> [Your instructions]: Your task is to return exactly the lines that run from the one containing "Screen dimensions: 740x484" through the end of the listing below, without any pictures.

--- START ---

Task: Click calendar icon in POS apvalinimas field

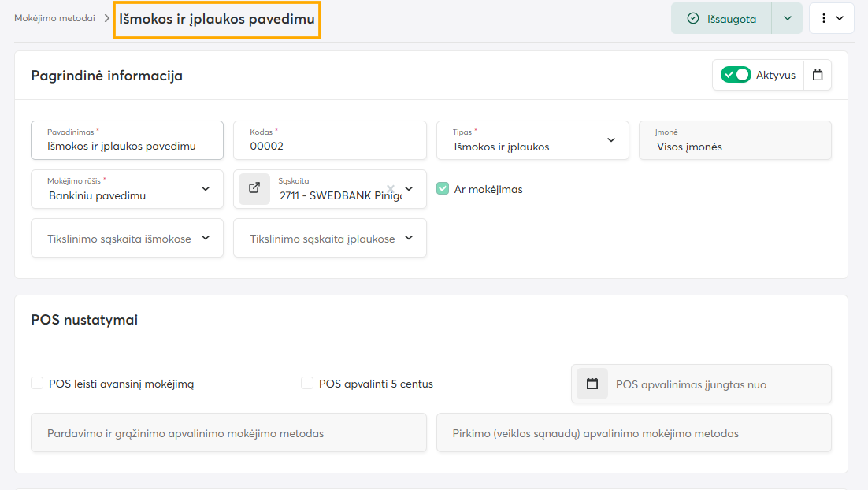Action: point(592,384)
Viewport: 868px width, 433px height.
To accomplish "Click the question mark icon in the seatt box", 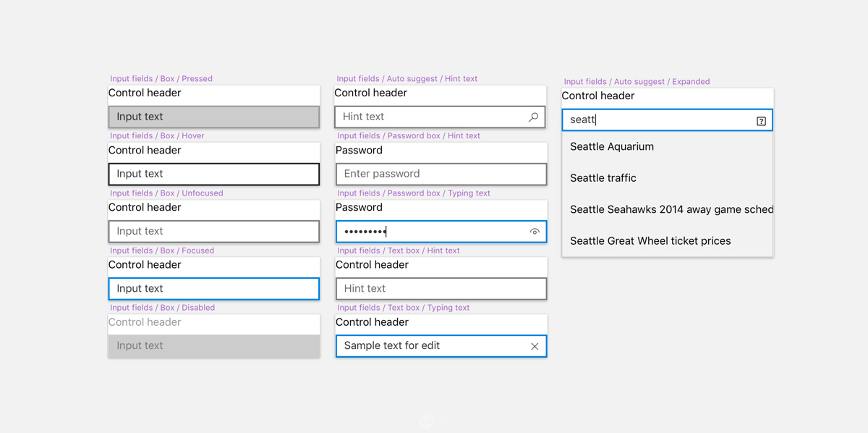I will coord(761,121).
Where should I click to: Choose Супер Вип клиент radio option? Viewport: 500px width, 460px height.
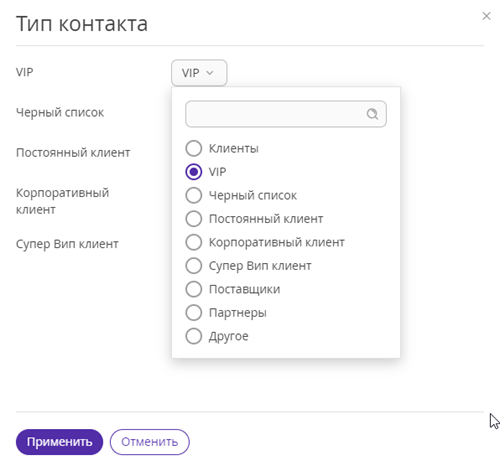[x=194, y=266]
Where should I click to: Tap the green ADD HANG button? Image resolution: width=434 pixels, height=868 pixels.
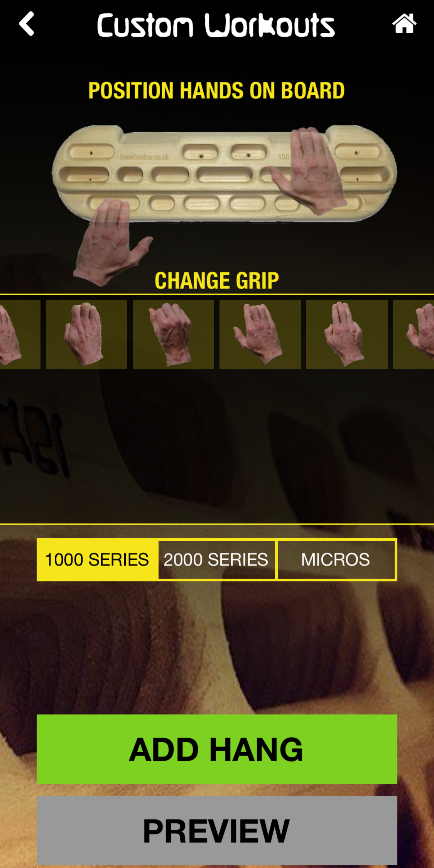217,749
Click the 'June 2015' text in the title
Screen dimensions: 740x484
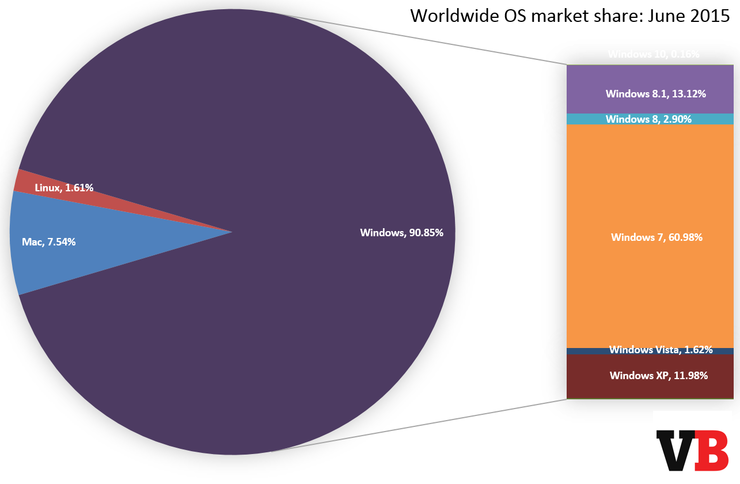pyautogui.click(x=689, y=16)
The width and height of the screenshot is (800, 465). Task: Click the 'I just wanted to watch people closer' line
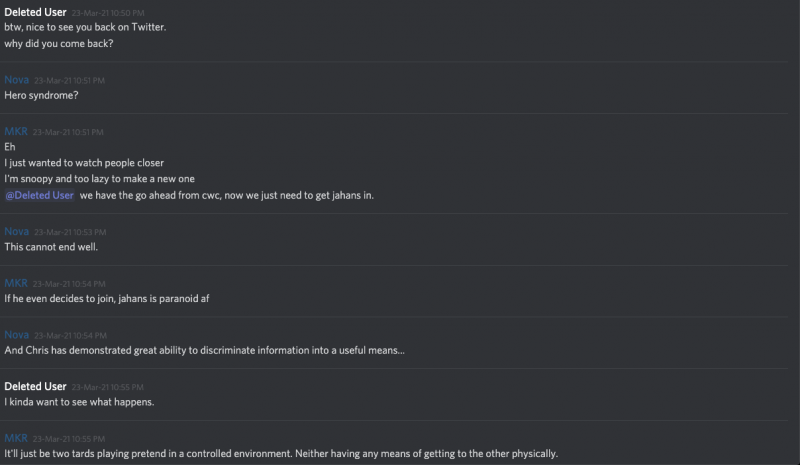coord(84,162)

--- END ---

> [Problem solution]:
Screen dimensions: 740x484
pyautogui.click(x=689, y=16)
The width and height of the screenshot is (800, 465). Task: Click the 'I just wanted to watch people closer' line
coord(84,162)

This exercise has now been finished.